STATED TASK:
Lay out the lines between the ones holding "Image resolution: width=474" and "coord(33,248)", inclusive, as a Markdown table with the columns n and Line. Number each line, skip blank lines, and leave the pictures out.

RECORDS SUPPLIED:

= = = = =

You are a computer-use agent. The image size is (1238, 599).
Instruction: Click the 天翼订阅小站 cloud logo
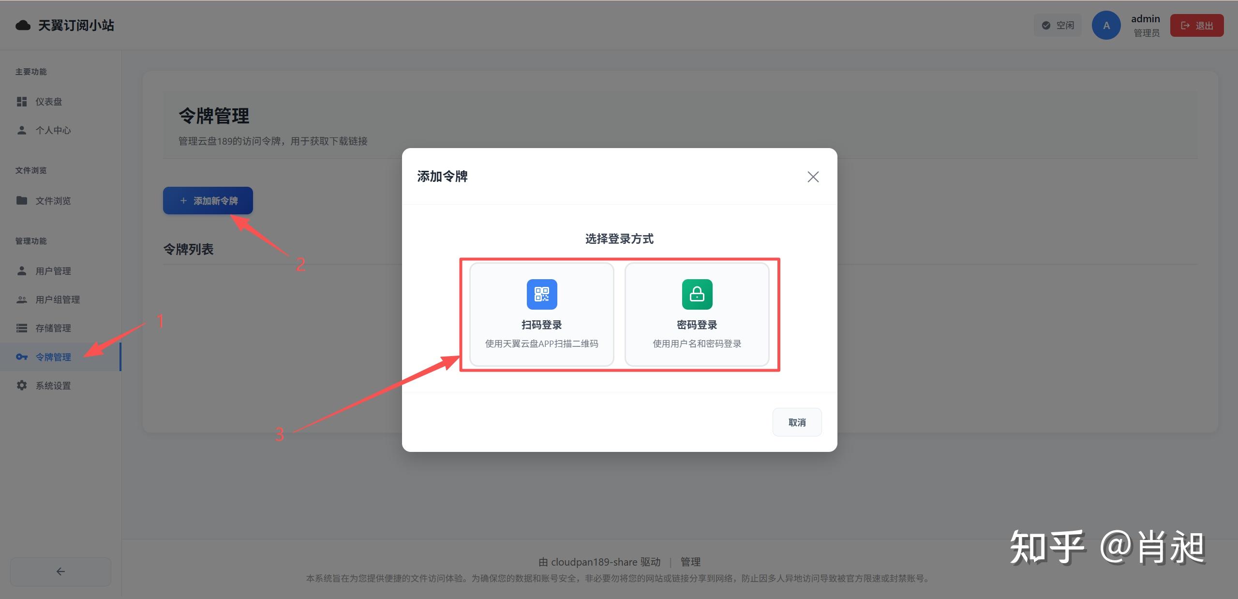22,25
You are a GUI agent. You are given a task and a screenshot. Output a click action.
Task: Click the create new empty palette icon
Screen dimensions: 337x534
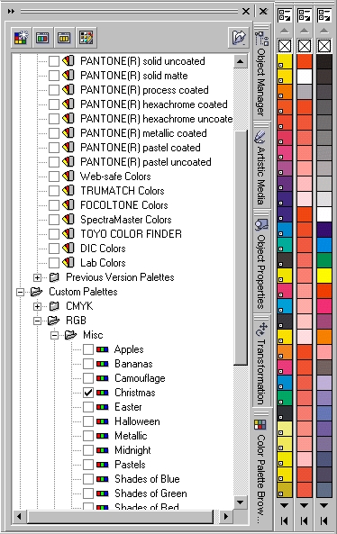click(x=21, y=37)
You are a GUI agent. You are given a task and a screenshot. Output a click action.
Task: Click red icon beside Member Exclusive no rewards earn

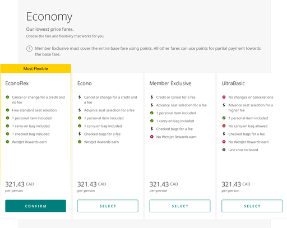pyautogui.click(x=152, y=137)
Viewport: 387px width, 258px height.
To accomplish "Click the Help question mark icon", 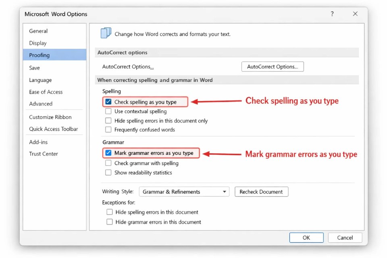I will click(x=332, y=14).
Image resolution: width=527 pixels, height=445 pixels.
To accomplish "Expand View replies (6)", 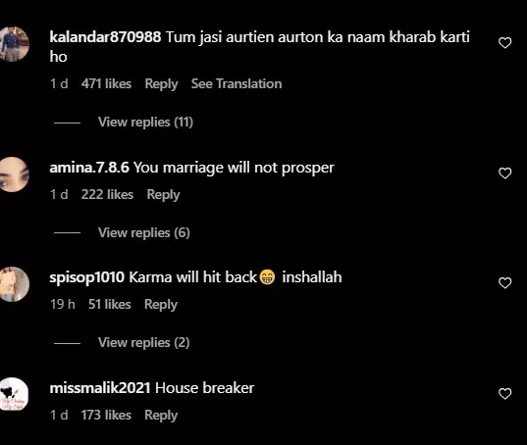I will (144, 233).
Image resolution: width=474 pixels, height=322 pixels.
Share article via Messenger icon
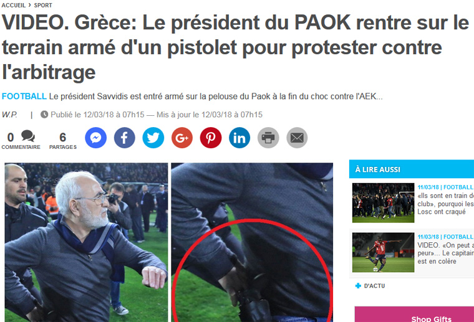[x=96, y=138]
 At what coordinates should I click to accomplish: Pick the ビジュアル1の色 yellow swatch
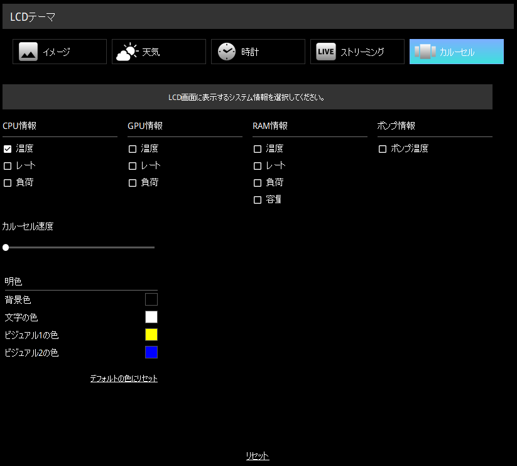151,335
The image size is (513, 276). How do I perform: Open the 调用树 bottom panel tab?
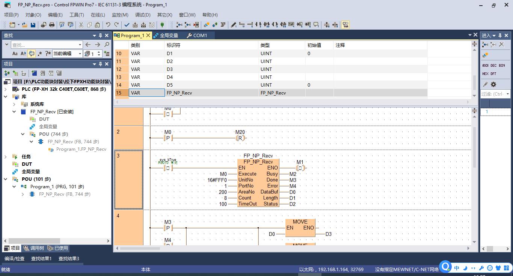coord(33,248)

= = = = =

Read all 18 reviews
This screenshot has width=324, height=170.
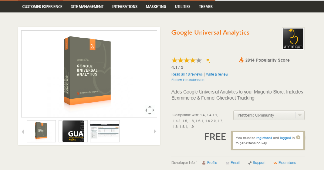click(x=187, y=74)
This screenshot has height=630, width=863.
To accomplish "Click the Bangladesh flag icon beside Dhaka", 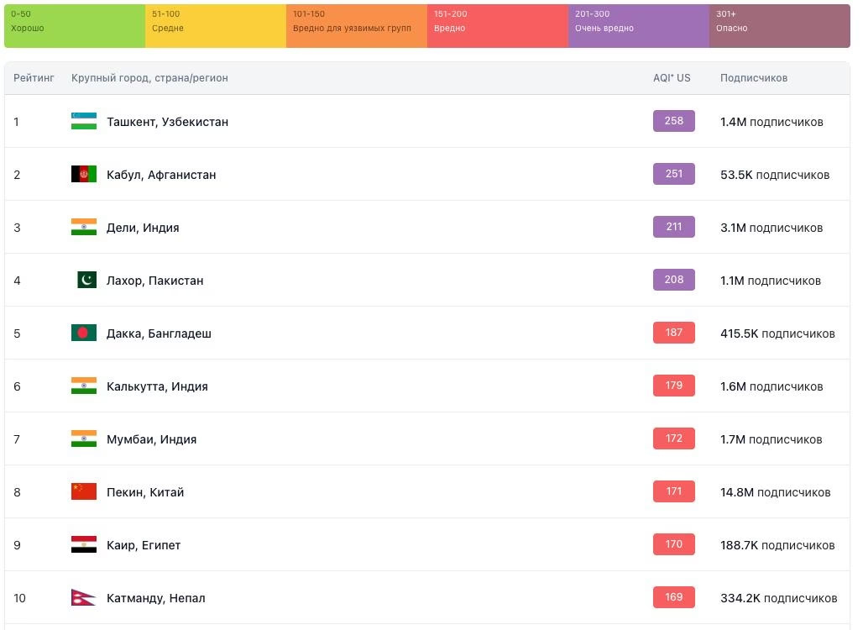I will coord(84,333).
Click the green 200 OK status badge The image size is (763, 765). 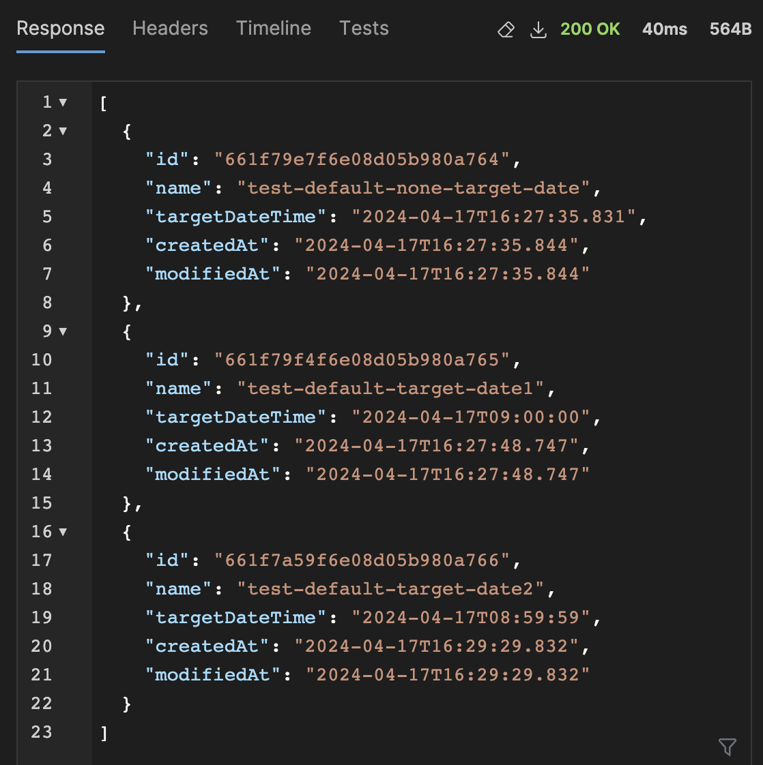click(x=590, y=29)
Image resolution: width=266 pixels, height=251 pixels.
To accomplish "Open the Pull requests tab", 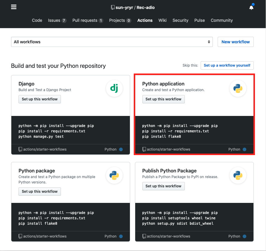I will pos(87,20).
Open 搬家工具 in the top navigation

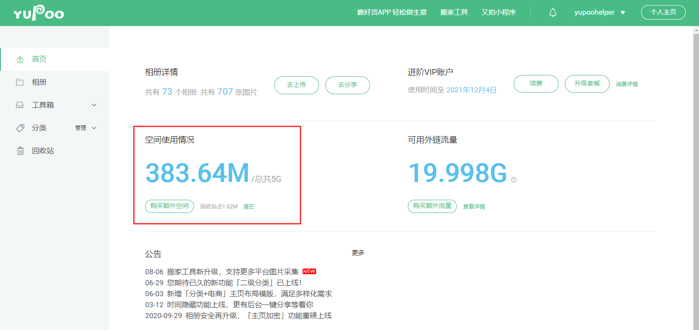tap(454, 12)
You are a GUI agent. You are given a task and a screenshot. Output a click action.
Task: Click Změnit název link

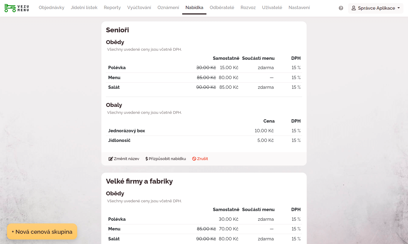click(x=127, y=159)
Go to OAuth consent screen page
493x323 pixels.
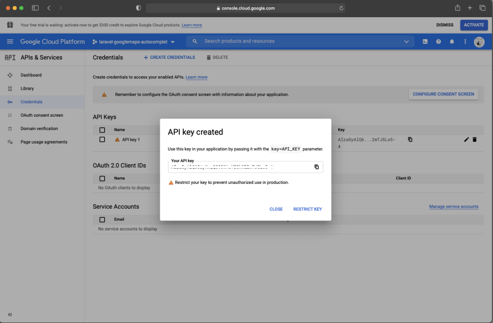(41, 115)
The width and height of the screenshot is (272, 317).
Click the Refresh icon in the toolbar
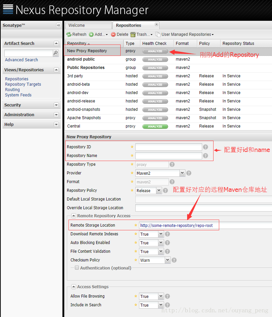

= = = = =

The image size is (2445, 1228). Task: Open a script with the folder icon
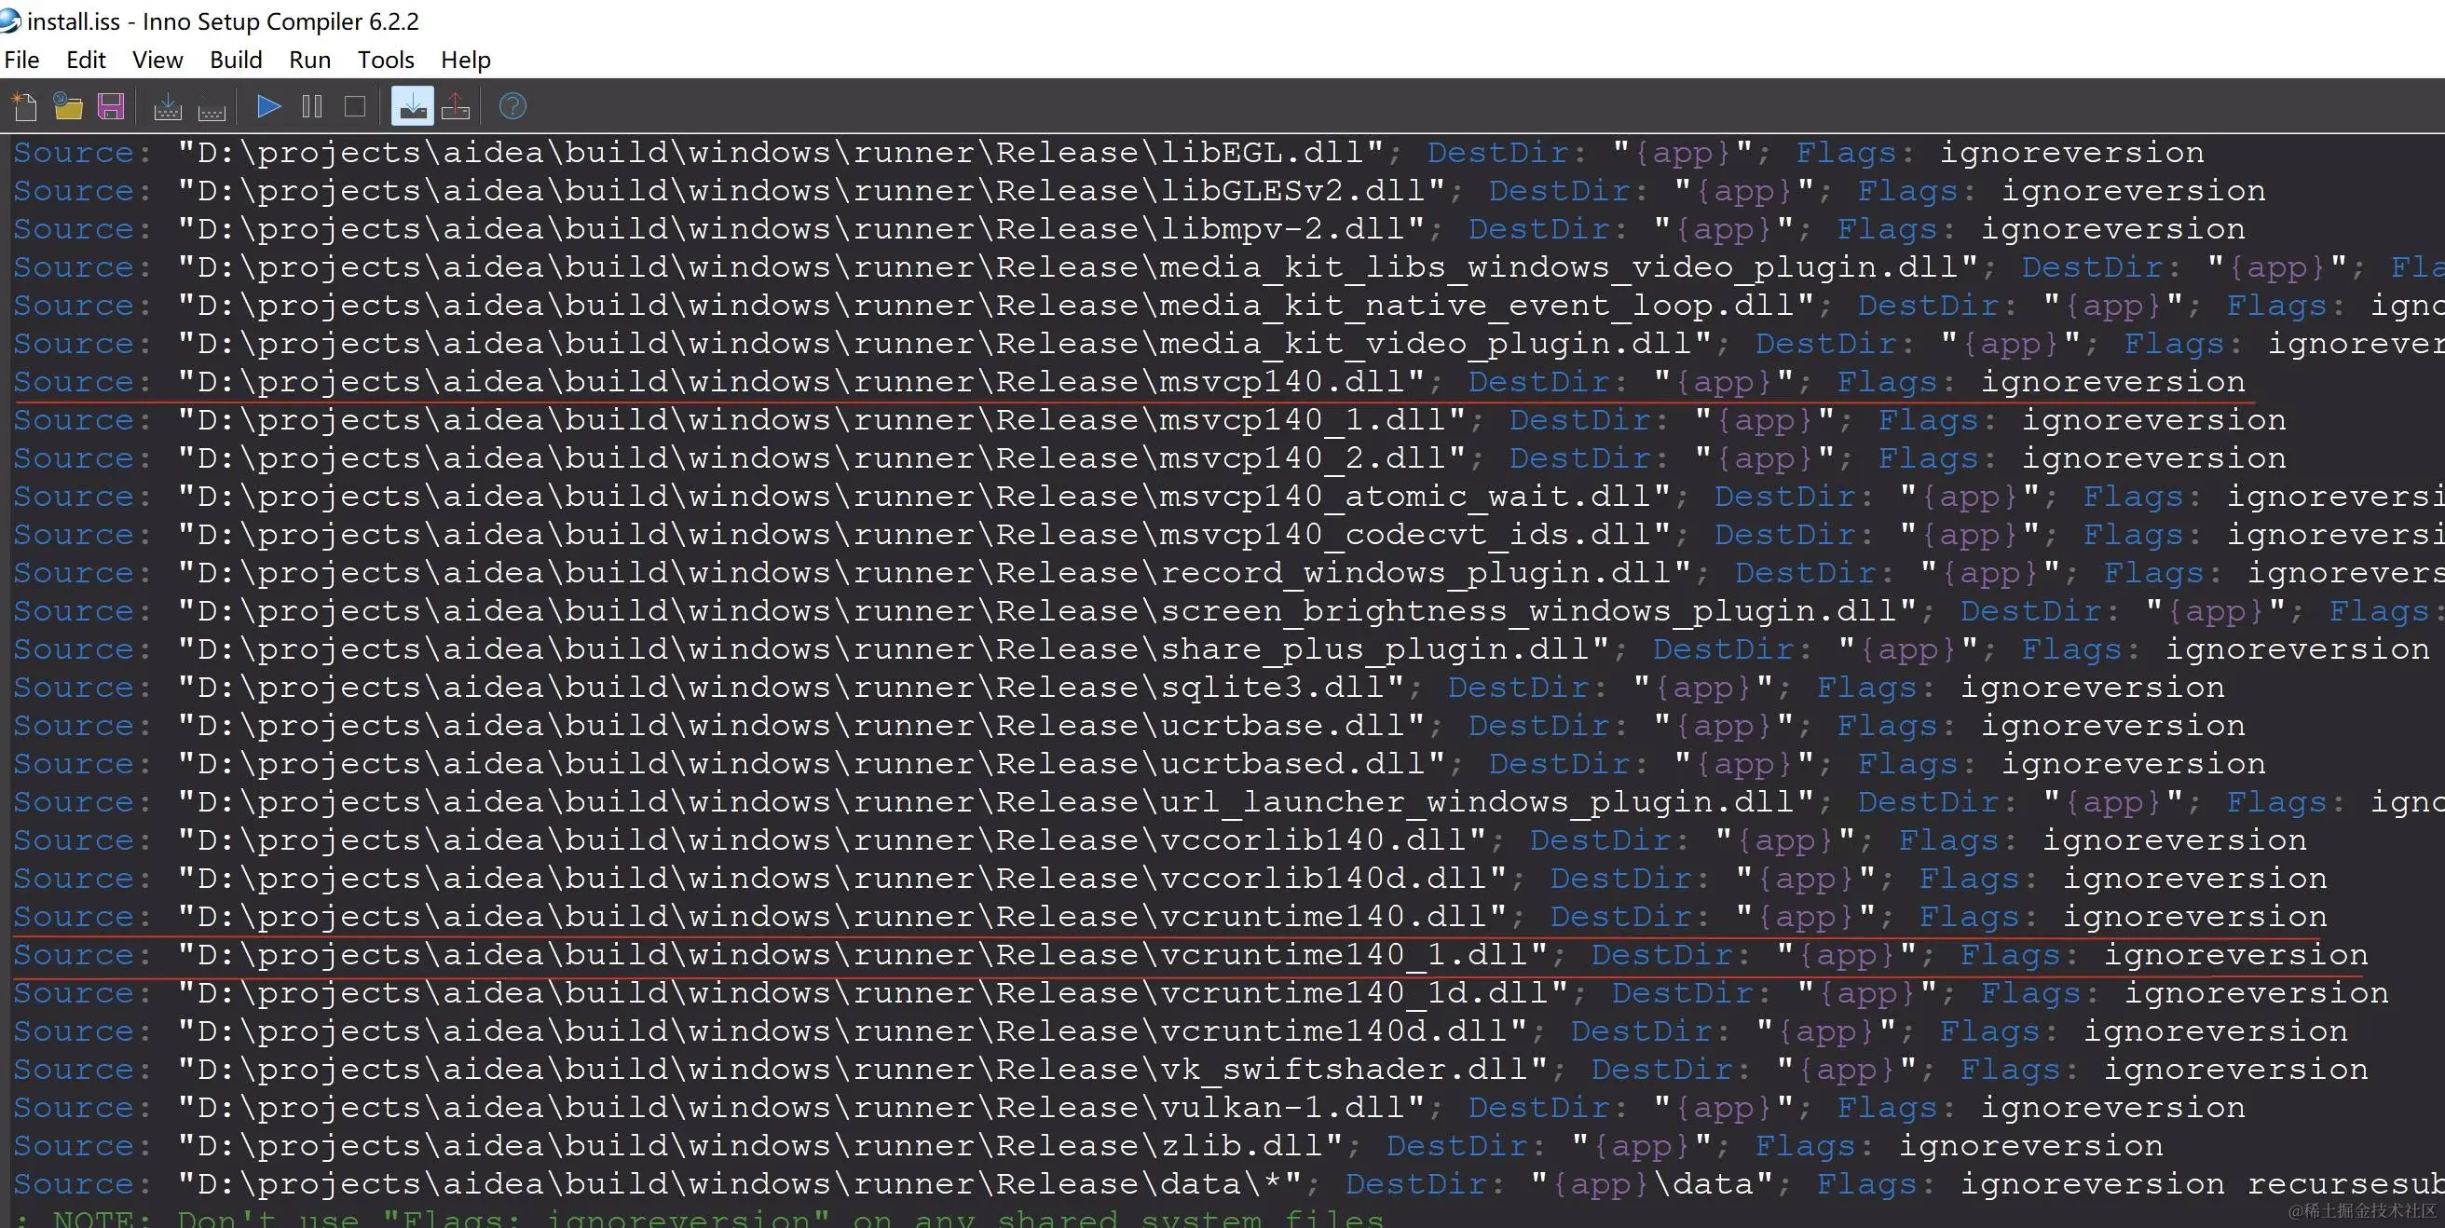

= = = = =

SOLUTION TO THIS PROBLEM:
| n | Line |
|---|---|
| 1 | Image resolution: width=474 pixels, height=322 pixels. |
| 2 | Share article via Messenger icon |
| 3 | [x=96, y=138] |
| 4 |  At what coordinates should I click to accomplish: Pick the ビジュアル1の色 yellow swatch |
| 5 | 151,335 |
| 6 | The image size is (513, 276). How do I perform: Open the 调用树 bottom panel tab? |
| 7 | coord(33,248) |